В полном шоке отбиваюсь от всего.
Очень непохоже на Воронцова.
Уже перед сном, он присылает мне пожелание спокойной ночи, и я краснею, будто он что-то неприличное написал. А еще Виктор пишет, что ему придется ненадолго уехать из города на неделю, но он будет на связи, и я могу позвонить ему в любое время.
Он так меня этим огорошивает, что я даже забываю спросить, как обстоят дела с моим увольнением.
Последующие дни все так же наполнены жестами заботы от Воронцова, а парень в куртке, кажется, появляется у меня чаще, чем дома. И все же, мне почему-то тоскливо, что Виктор не рядом. Ругаю себя за это, подозреваю в его поведении какую-то игру.
И ничего поделать с собой не могу.
Только вот у меня остается один нерешенный вопрос.
И погуглив, что анализ ХГЧ результативен уже на двенадцатый день, я записываюсь в лабораторию.
На следующий день, выйдя из лаборатории с результатами, я не знаю, как реагировать на новости. Закон подлости в действии.

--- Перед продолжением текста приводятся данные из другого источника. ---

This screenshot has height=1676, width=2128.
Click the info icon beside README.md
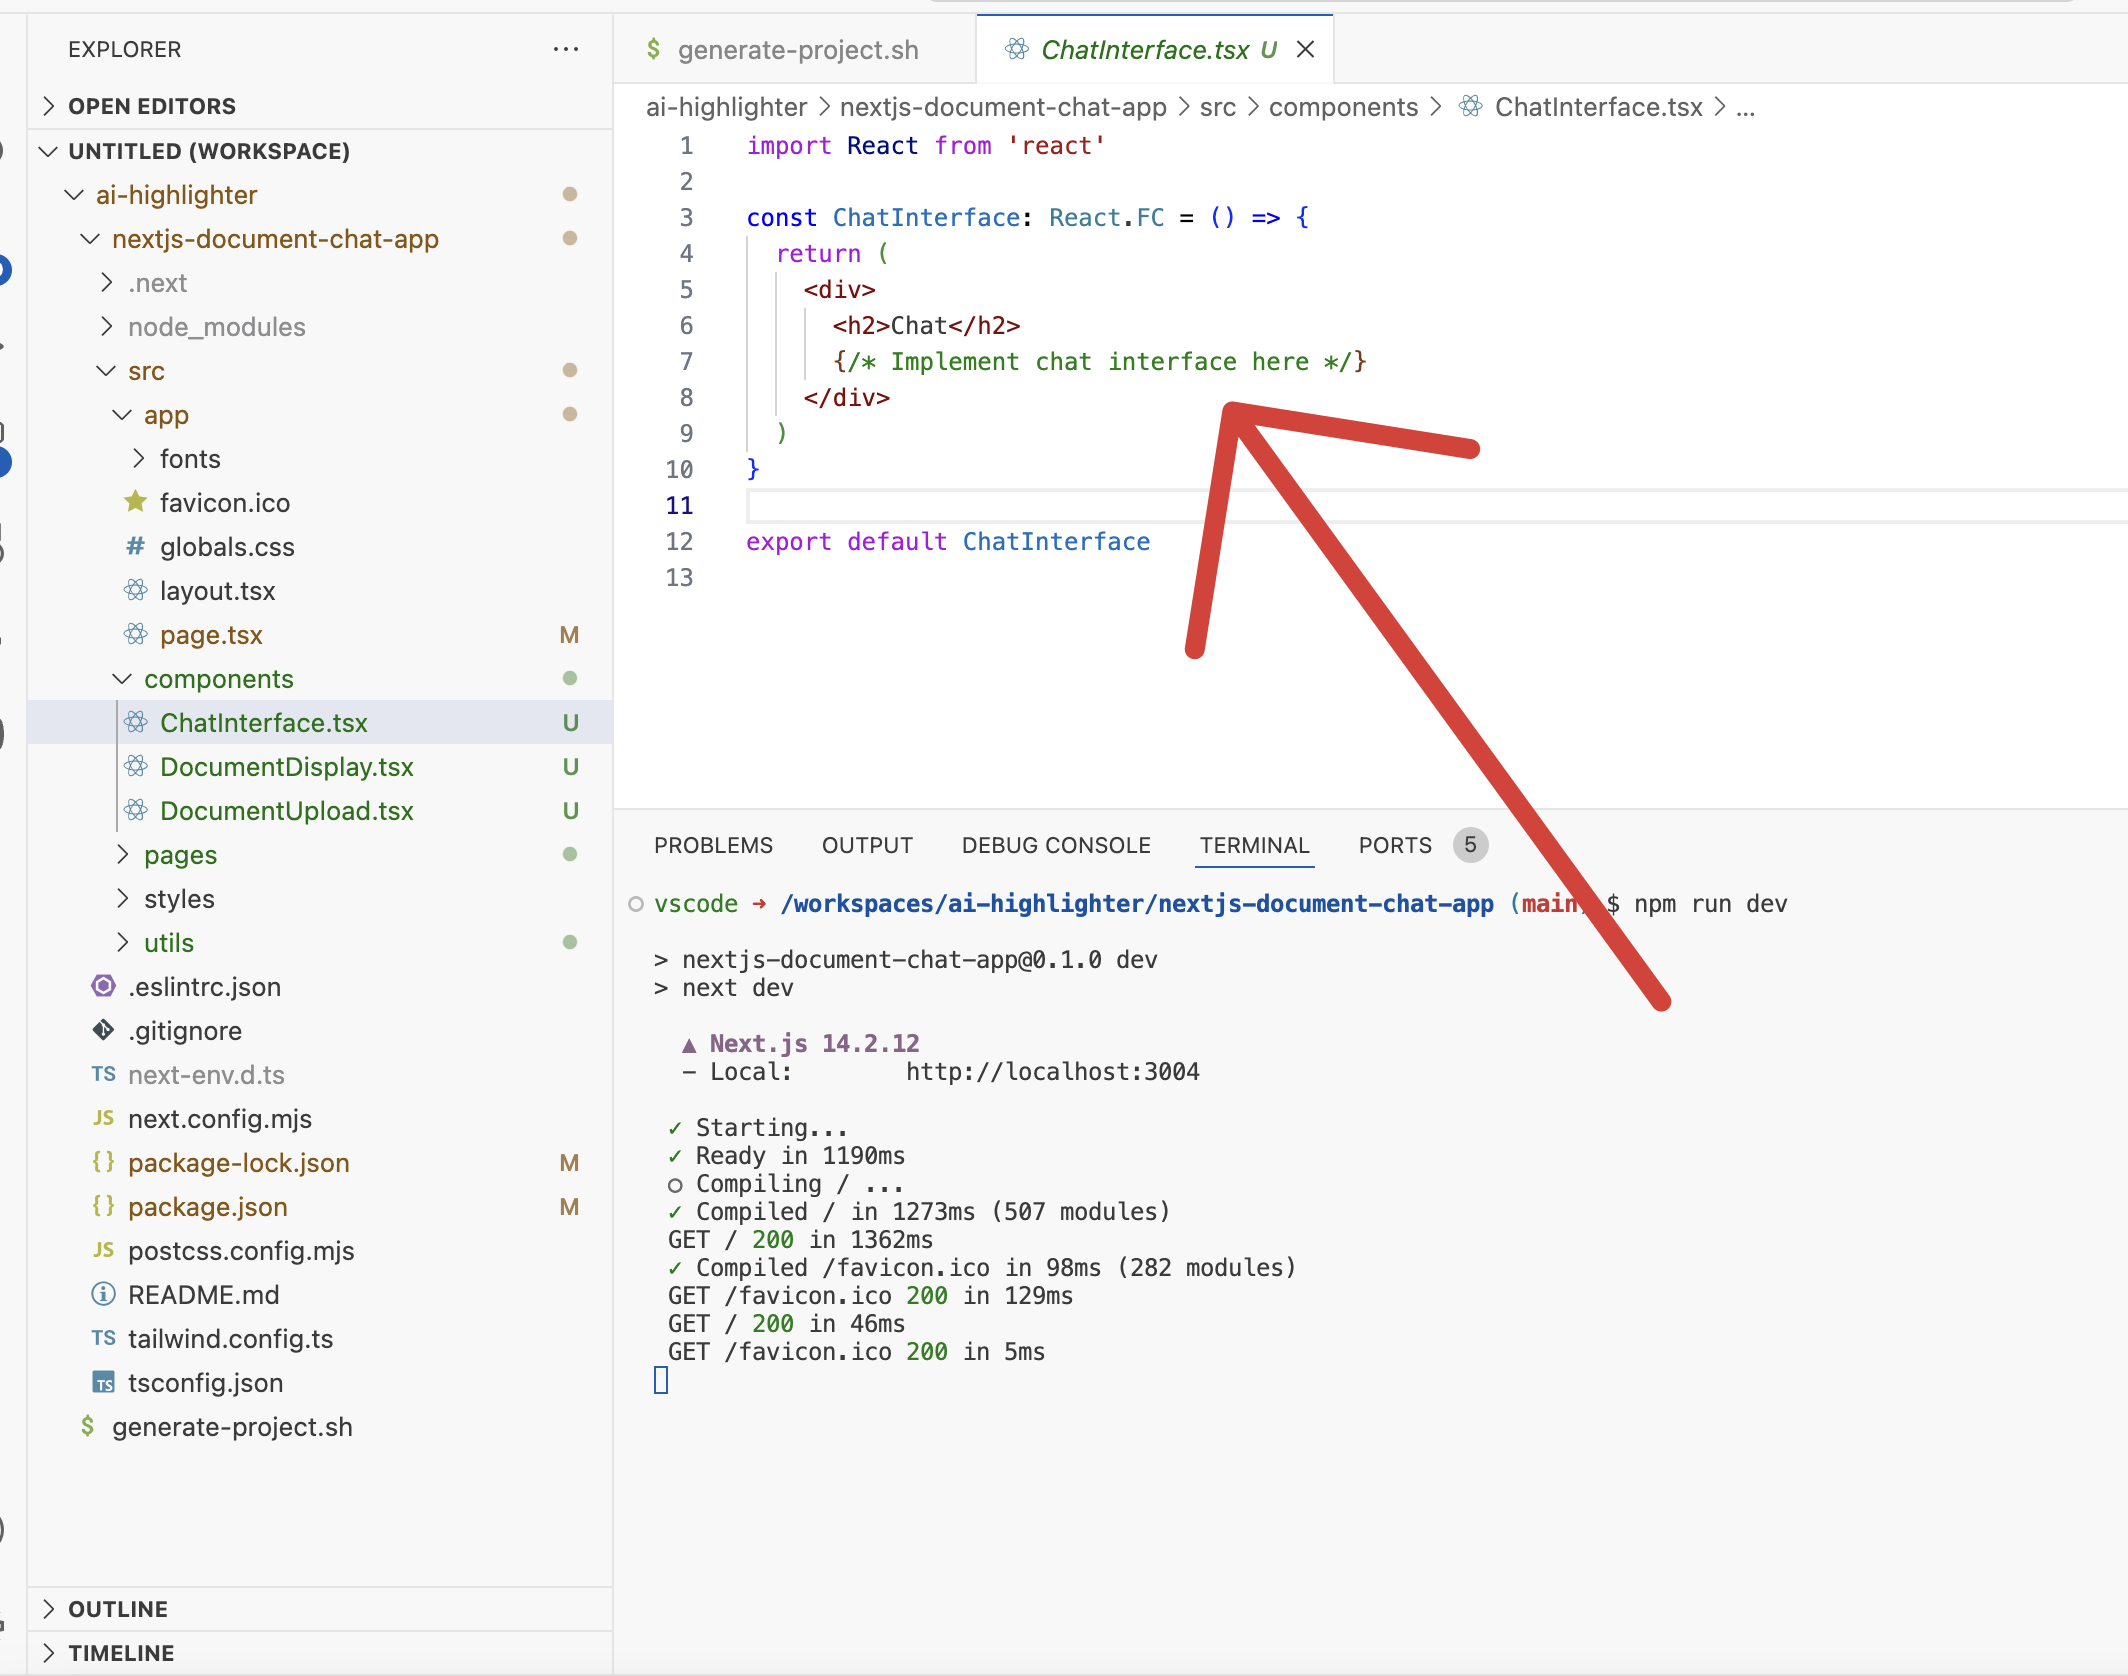pyautogui.click(x=103, y=1294)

По дороге домой нервно хихикая, как дурочка, я просто надеюсь, что вселенная подсластит пилюлю, и у меня будет дочь.
Глава 63
Заглянув в женскую консультацию, которая недалеко от нашего дома, узнаю, что на учет встать можно в любое время с момента, как подтверждена беременность.

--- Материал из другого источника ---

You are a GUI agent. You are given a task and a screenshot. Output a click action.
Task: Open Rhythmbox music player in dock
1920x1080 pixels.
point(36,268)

Меня немного потряхивает, а осознание все не приходит, не говоря уже о принятии.
Дома долго стою перед зеркалом в прихожей, пытаясь разглядеть признаки грядущих изменений. До живота еще далеко, но ведь… это же перекроит всю мою жизнь, неужели совсем ничего во мне не изменилось?

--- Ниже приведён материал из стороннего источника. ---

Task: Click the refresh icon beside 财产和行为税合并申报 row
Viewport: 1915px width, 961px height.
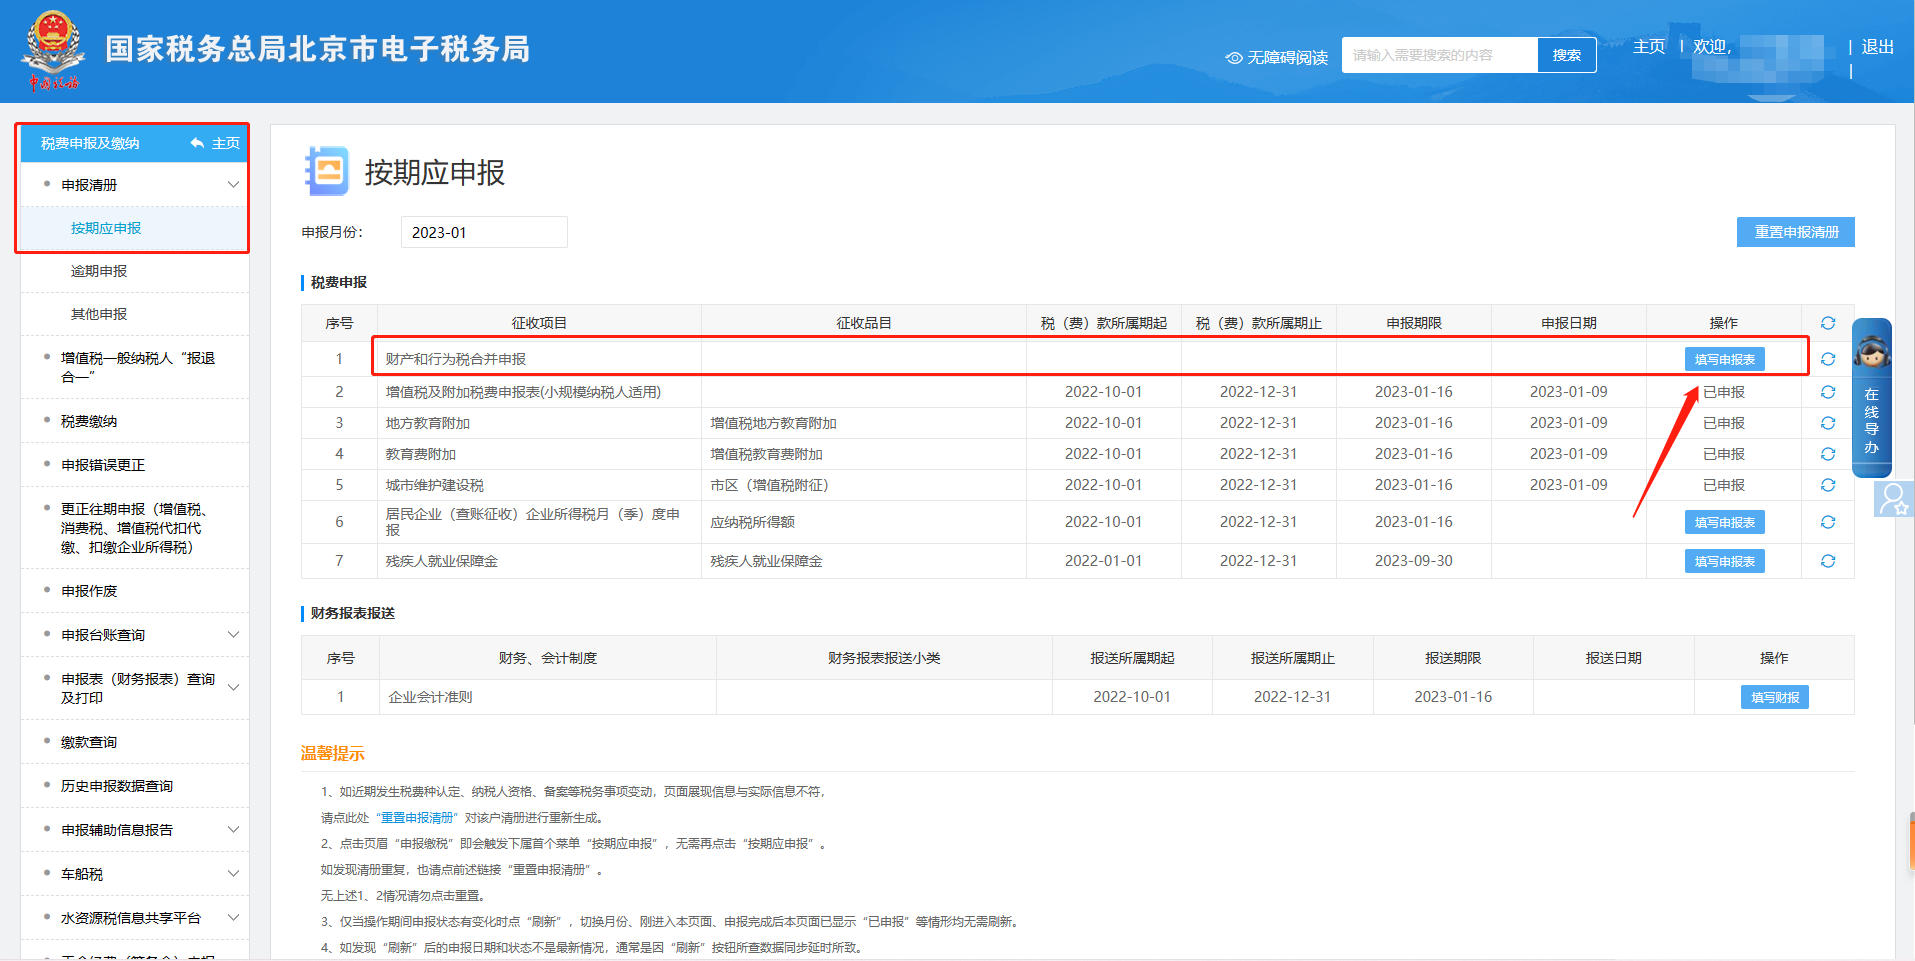Action: tap(1828, 357)
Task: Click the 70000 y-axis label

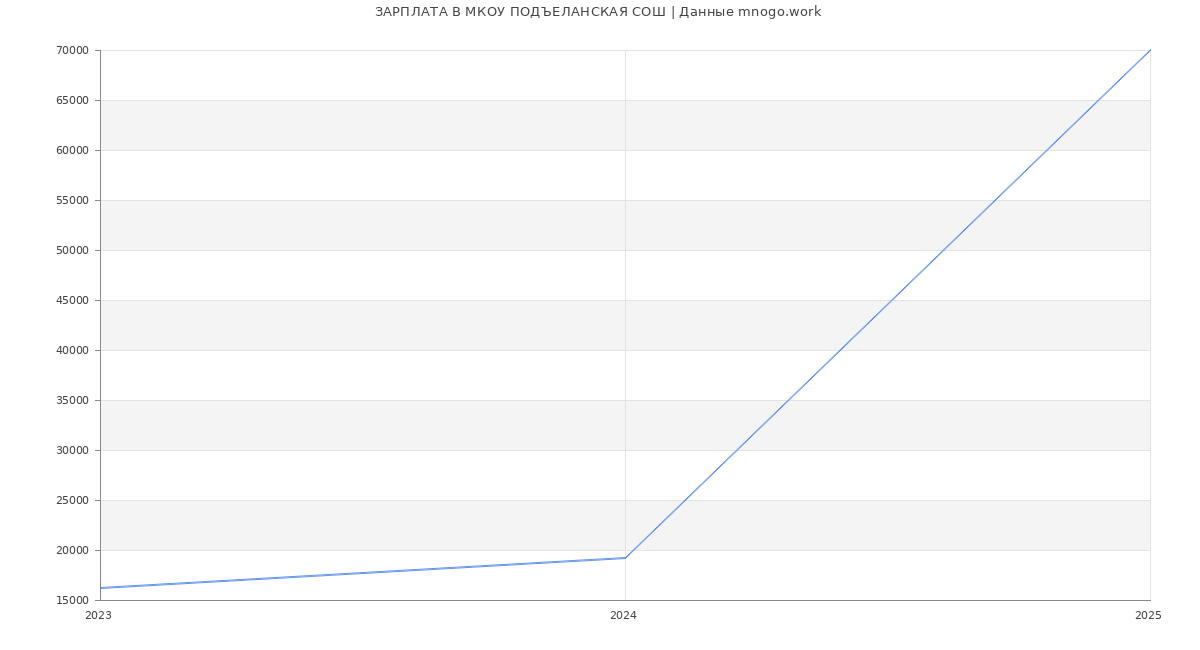Action: tap(72, 51)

Как это могло произойти со мной?
Как-как… Перед глазами всплывает воспоминание, как Воронцов несет меня на руках в спальню.
Бред. Не может быть.
Сколько я его знаю? Месяц? Даже меньше.
Боже. Я переплюнула Машку. Она хотя бы со своим Сергеем встречалась.
А я…
Да еще и заикрилась почти с первого раза. А может, и с первого!
Чертов Воронцов!
Нет-нет, это какая-то ошибка.
Но результат анализа лежит у меня в сумке, и никаких разночтений быть не может.
Голова словно ватой набита.
И что мне теперь делать?
Маме, наверно, надо сказать. Я ее так подвела… Я представляю, как она спрашивает, кто отец, и мне становится дурно. Нет, я еще и сама не смирилась, сначала надо как-то свыкнуться с этим самой.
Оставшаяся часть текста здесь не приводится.